- _PROVIDED MATERIAL_
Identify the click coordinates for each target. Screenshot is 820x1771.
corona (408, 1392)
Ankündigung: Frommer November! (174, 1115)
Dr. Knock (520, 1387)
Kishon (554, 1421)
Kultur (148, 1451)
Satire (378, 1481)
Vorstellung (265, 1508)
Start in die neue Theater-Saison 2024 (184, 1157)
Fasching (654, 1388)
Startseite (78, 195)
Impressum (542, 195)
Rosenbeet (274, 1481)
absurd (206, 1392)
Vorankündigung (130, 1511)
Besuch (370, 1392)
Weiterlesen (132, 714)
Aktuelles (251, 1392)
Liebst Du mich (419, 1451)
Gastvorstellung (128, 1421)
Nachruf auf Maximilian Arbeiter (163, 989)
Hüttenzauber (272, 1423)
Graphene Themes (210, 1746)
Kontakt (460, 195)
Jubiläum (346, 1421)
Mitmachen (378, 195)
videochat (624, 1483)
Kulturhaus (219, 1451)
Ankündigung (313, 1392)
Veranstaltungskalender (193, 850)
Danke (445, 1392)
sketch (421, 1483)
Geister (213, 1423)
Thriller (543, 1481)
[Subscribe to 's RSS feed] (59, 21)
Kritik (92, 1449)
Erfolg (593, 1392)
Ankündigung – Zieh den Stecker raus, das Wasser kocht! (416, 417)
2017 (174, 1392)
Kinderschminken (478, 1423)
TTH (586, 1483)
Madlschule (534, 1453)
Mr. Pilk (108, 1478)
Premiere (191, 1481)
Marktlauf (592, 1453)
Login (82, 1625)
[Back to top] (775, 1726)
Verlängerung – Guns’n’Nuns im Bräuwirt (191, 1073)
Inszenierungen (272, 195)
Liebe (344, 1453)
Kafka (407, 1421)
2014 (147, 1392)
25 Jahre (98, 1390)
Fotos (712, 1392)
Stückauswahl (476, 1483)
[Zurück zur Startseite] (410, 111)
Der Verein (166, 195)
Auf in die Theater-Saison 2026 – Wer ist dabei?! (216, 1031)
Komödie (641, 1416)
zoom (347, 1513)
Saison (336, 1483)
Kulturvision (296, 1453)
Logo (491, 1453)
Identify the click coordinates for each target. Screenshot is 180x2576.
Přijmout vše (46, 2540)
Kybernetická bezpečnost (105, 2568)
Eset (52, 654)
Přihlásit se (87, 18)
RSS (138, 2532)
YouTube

- _REQUIRED WORK_
There is a run of lines above from the one with "Graphene Themes (210, 1746)" to the one with "Verlängerung – Guns’n’Nuns"; print exactly that run, both ends included, and nothing else.

- _WRITTEN ANSWER_
Graphene Themes (210, 1746)
Kontakt (460, 195)
Jubiläum (346, 1421)
Mitmachen (378, 195)
videochat (624, 1483)
Kulturhaus (219, 1451)
Ankündigung (313, 1392)
Veranstaltungskalender (193, 850)
Danke (445, 1392)
sketch (421, 1483)
Geister (213, 1423)
Thriller (543, 1481)
[Subscribe to 's RSS feed] (59, 21)
Kritik (92, 1449)
Erfolg (593, 1392)
Ankündigung – Zieh den Stecker raus, das Wasser kocht! (416, 417)
2017 (174, 1392)
Kinderschminken (478, 1423)
TTH (586, 1483)
Madlschule (534, 1453)
Mr. Pilk (108, 1478)
Premiere (191, 1481)
Marktlauf (592, 1453)
Login (82, 1625)
[Back to top] (775, 1726)
Verlängerung – Guns’n’Nuns im Bräuwirt (191, 1073)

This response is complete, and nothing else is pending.